Tasks to carry out:
1. Reproduce the part of the article on routing tables that opens with the words containing "A routing table is a" and closes with "a network administrator.".
2. According to the article on routing tables, in what memory is the routing table kept on the network's gateway router?
3. List every item that, according to the article on routing tables, is entered into the locally stored routing table for a directly connected network.

A routing table is a grouping of information stored on a networked computer or network router that includes a list of routes to various network destinations. The data is normally stored in a database table and in more advanced configurations includes performance metrics associated with the routes stored in the table. Additional information stored in the table will include the network topology closest to the router. Although a routing table is routinely updated by network routing protocols, static entries can be made through manual action on the part of a network administrator.
How Does a Routing Table Work?
Routing tables work similar to how the post office delivers mail. When a network node on the Internet or a local network needs to send information to another node, it first requires a general idea of where to send the information. If the destination node or address is not connected directly to the network node, then the information has to be sent via other network nodes. In order to save resources, most local area network nodes will not maintain a complex routing table. Instead, they will send IP packets of information to a local network gateway. The gateway maintains the primary routing table for the network and will send the data packet to the desired location. In order to maintain a record of how to route information, the gateway will use a routing table that keeps track of the appropriate destination for outgoing data packets.
All routing tables maintain routing table lists for the reachable destinations from the router’s location. This includes the address of the next networked device on the network path to the destination address which is also called the “next hop.” By maintaining accurate and consistent information regarding network nodes, sending a data packet along the shortest route to the destination address on the Internet normally suffices for delivering network traffic and is one of the baseline characteristics of the OSI network and IP network layers of network theory.
What is the Primary Function of a Network Router?
A network router’s primary function is to forward data packets to the destination network included in the destination IP address of the outgoing data packet. In order to determine the appropriate destination of the data packet, the router conducts a search of the destination addresses stored in the routing table The routing table is stored in RAM on the gateway router of the network and includes information about destination networks and the “next hop” associations for those address. This information helps the router both determine and identify the best outgoing location for the data packet to be sent to find the ultimate network destination. This location may also be the gateway interface of any directly connected networks.
What is a Directly Connected Network?
Directly connected networks are attached to one of the router interfaces of a local network. Since the router interface is normally configured with both a subnet mask and an IP address, the interface is also considered to be a network host on the attached network. As a result, both the subnet mask and network address of the interface are entered into the locally stored routing table (along with the interface type and number). The entry is made as an attached network. A common example of a directly connected network are web servers that are on the same network as the computer host and constitute a directly connected network in the routing table stored on the gateway or router.

Dataset extract:
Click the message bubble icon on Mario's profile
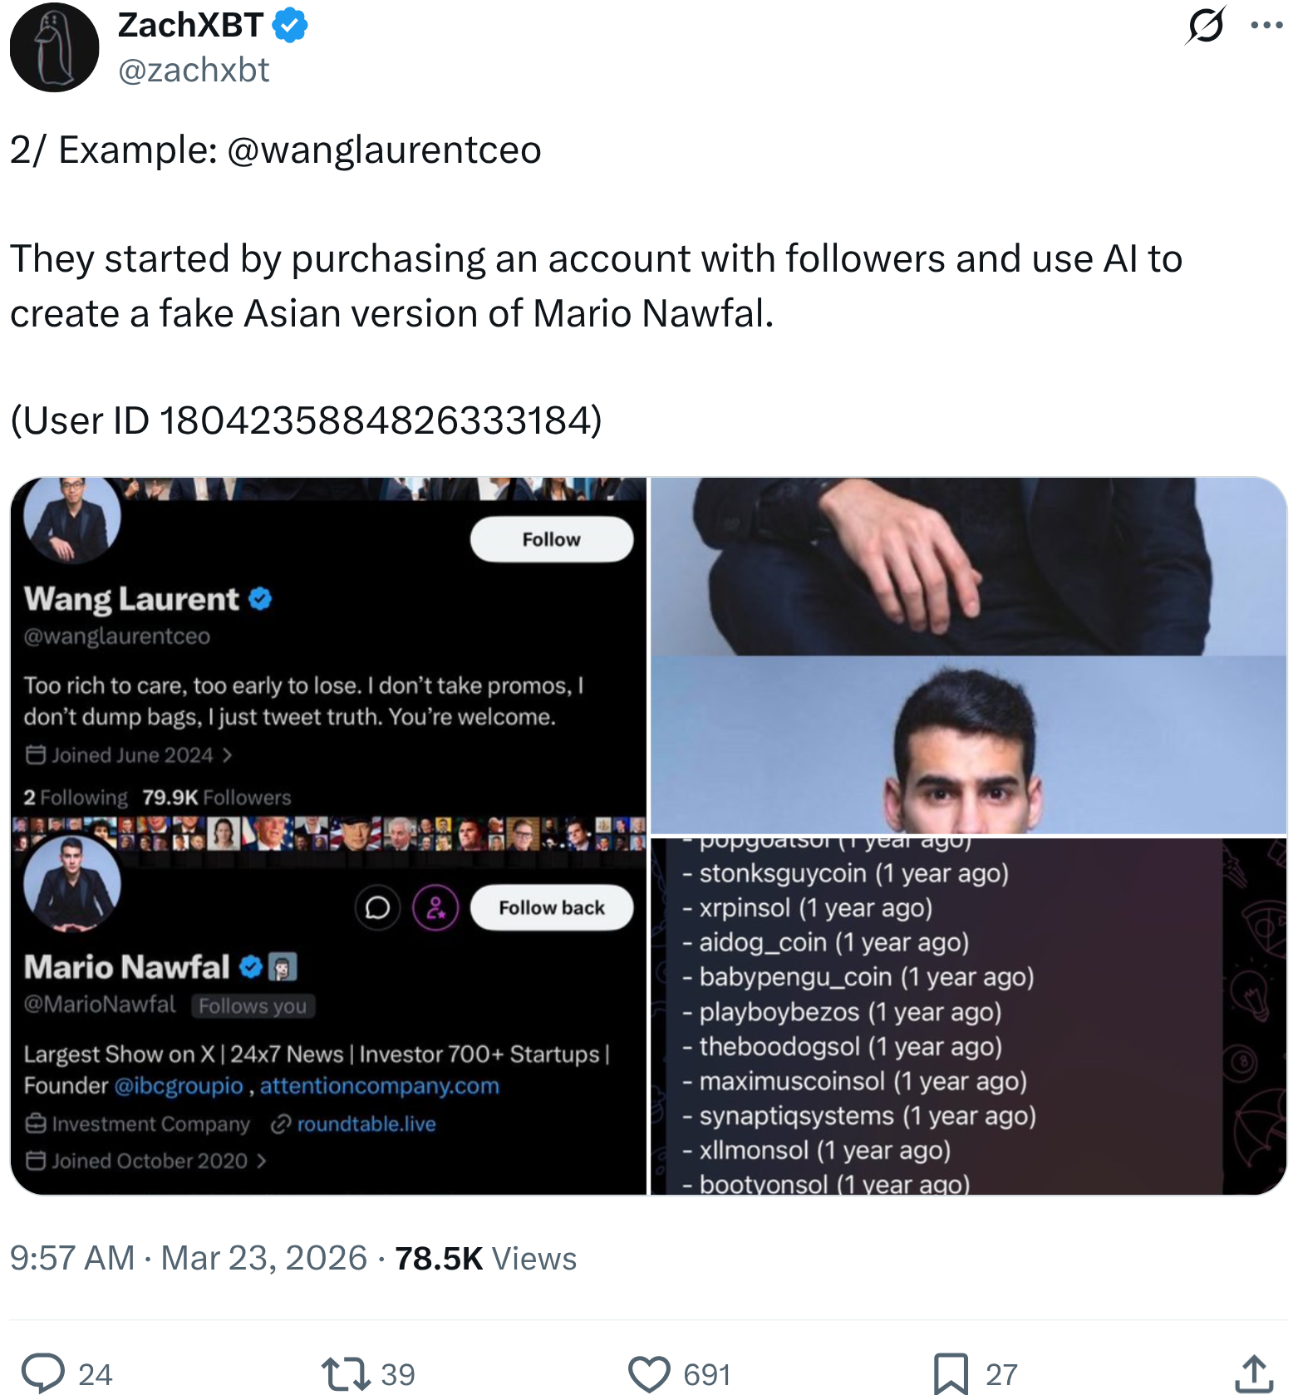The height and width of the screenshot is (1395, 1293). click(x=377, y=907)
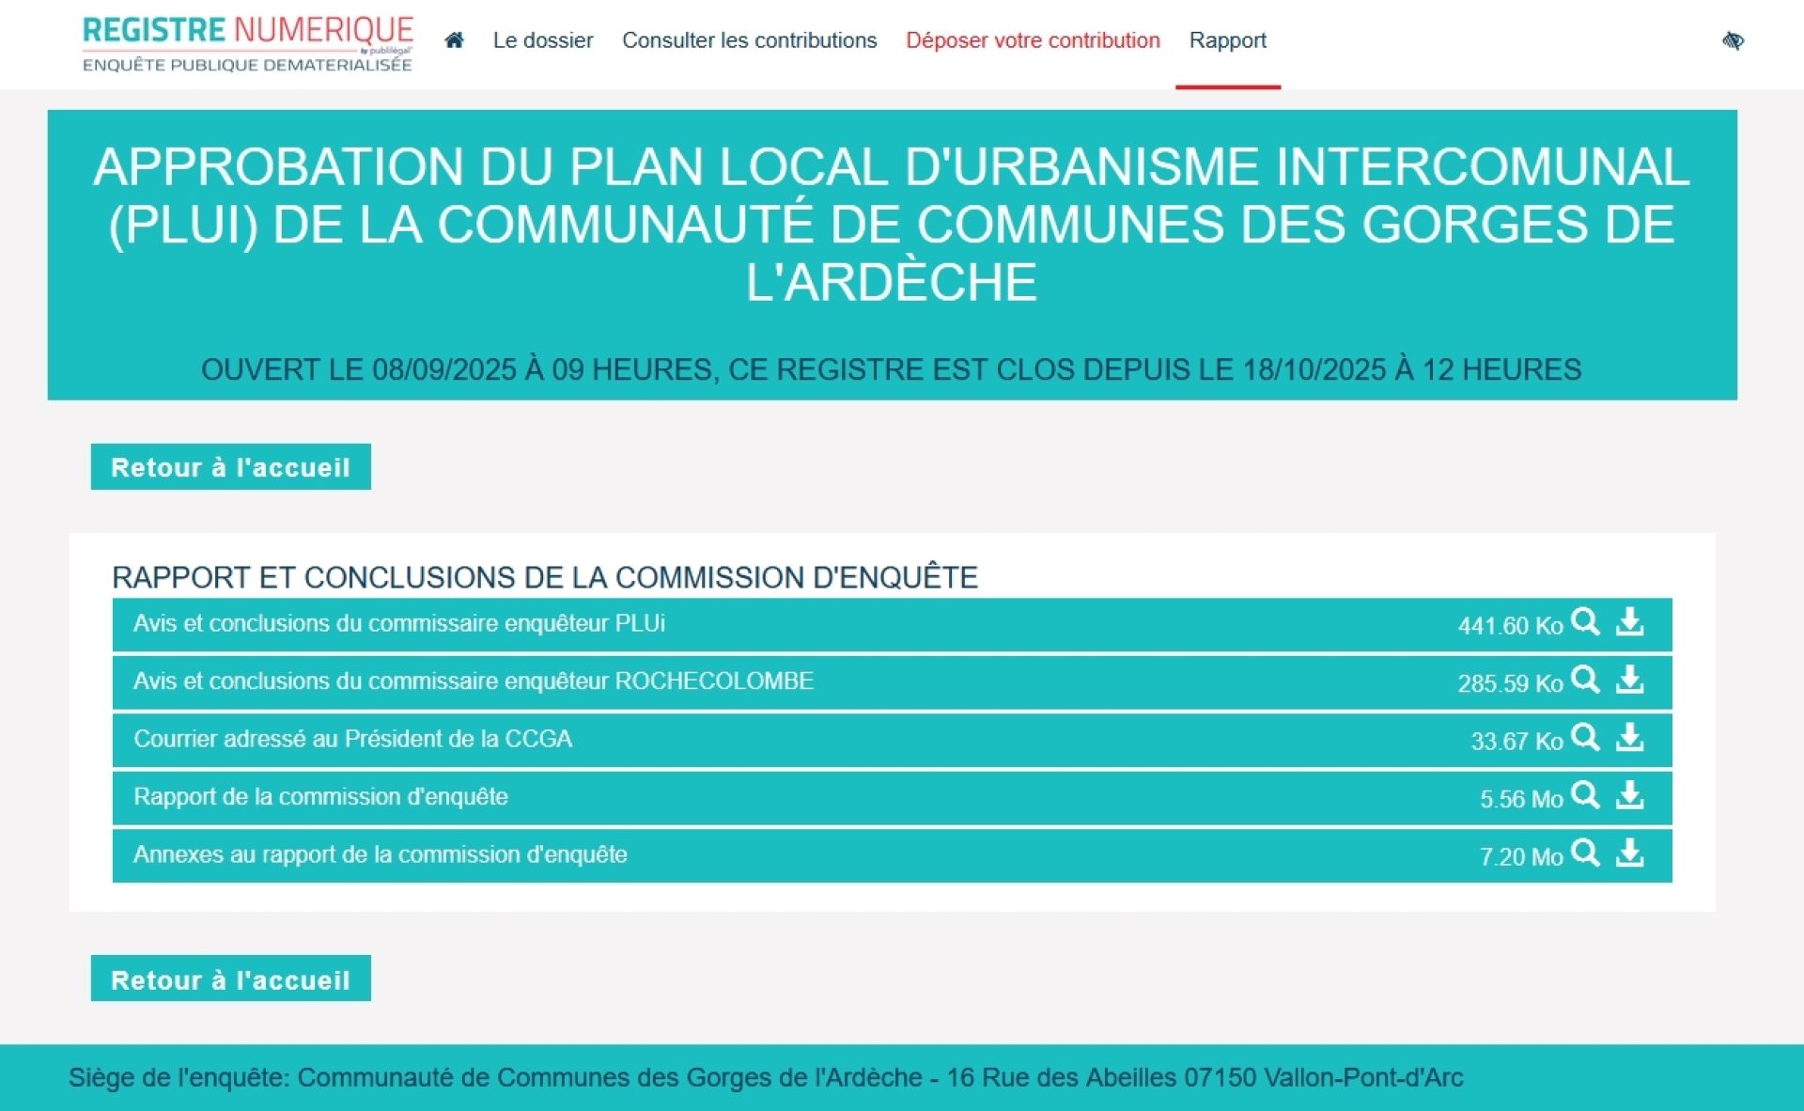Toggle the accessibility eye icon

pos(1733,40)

Exercise answers:
1.
A routing table is a grouping of information stored on a networked computer or network router that includes a list of routes to various network destinations. The data is normally stored in a database table and in more advanced configurations includes performance metrics associated with the routes stored in the table. Additional information stored in the table will include the network topology closest to the router. Although a routing table is routinely updated by network routing protocols, static entries can be made through manual action on the part of a network administrator.

2. It is stored in RAM.

3.
- The subnet mask of the interface
- The network address of the interface
- The interface type
- The interface number